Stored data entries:
------------------------------------
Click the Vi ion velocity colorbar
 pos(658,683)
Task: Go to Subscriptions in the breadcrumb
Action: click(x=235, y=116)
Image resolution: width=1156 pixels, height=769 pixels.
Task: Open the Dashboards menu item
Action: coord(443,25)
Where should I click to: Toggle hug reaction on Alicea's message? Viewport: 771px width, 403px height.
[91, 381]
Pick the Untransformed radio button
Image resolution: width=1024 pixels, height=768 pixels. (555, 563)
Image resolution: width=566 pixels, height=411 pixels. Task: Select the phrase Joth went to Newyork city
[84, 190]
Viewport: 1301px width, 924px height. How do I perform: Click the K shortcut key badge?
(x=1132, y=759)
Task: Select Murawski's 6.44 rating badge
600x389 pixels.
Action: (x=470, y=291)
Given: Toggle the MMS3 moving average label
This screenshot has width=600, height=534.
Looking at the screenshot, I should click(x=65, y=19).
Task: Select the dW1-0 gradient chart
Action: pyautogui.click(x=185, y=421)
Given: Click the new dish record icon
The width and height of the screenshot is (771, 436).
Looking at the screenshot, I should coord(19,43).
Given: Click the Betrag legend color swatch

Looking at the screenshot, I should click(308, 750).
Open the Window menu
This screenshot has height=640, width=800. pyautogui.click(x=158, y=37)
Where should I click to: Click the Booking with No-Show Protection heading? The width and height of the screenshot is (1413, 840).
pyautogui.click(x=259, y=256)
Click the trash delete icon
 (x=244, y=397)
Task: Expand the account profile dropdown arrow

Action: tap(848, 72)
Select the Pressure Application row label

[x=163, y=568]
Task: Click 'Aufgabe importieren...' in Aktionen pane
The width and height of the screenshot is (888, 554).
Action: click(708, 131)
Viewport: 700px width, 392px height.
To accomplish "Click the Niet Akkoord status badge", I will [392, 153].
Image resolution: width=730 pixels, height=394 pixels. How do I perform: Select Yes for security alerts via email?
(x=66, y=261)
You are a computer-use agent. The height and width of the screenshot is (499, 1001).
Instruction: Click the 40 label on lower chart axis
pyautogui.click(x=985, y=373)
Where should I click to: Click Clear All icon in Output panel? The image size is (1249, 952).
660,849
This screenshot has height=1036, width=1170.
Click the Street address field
------------------------------------
- [WHAT NEEDS TO BE DONE] Your answer must be the full set of records above, reproduced exactly.

- [TASK SOLUTION]
Click the Vi ion velocity colorbar
 pos(658,683)
Task: Go to Subscriptions in the breadcrumb
Action: click(x=235, y=116)
Image resolution: width=1156 pixels, height=769 pixels.
Task: Open the Dashboards menu item
Action: coord(443,25)
Where should I click to: Toggle hug reaction on Alicea's message? Viewport: 771px width, 403px height.
[91, 381]
Pick the Untransformed radio button
Image resolution: width=1024 pixels, height=768 pixels. (555, 563)
Image resolution: width=566 pixels, height=411 pixels. Task: Select the phrase Joth went to Newyork city
[84, 190]
Viewport: 1301px width, 924px height. How do I perform: Click the K shortcut key badge?
(x=1132, y=759)
Task: Select Murawski's 6.44 rating badge
600x389 pixels.
Action: (x=470, y=291)
Given: Toggle the MMS3 moving average label
This screenshot has width=600, height=534.
Looking at the screenshot, I should click(x=65, y=19).
Task: Select the dW1-0 gradient chart
Action: pyautogui.click(x=185, y=421)
Given: Click the new dish record icon
The width and height of the screenshot is (771, 436).
Looking at the screenshot, I should coord(19,43).
Given: Click the Betrag legend color swatch

Looking at the screenshot, I should click(308, 750).
Open the Window menu
This screenshot has height=640, width=800. pyautogui.click(x=158, y=37)
Where should I click to: Click the Booking with No-Show Protection heading? The width and height of the screenshot is (1413, 840).
pyautogui.click(x=259, y=256)
Click the trash delete icon
 (x=244, y=397)
Task: Expand the account profile dropdown arrow

Action: tap(848, 72)
Select the Pressure Application row label

[x=163, y=568]
Task: Click 'Aufgabe importieren...' in Aktionen pane
The width and height of the screenshot is (888, 554).
Action: click(708, 131)
Viewport: 700px width, 392px height.
To accomplish "Click the Niet Akkoord status badge", I will [392, 153].
Image resolution: width=730 pixels, height=394 pixels. How do I perform: Select Yes for security alerts via email?
(x=66, y=261)
You are a computer-use agent. The height and width of the screenshot is (499, 1001).
Instruction: Click the 40 label on lower chart axis
pyautogui.click(x=985, y=373)
Where should I click to: Click Clear All icon in Output panel? The image size is (1249, 952).
660,849
This screenshot has height=1036, width=1170.
Click the Street address field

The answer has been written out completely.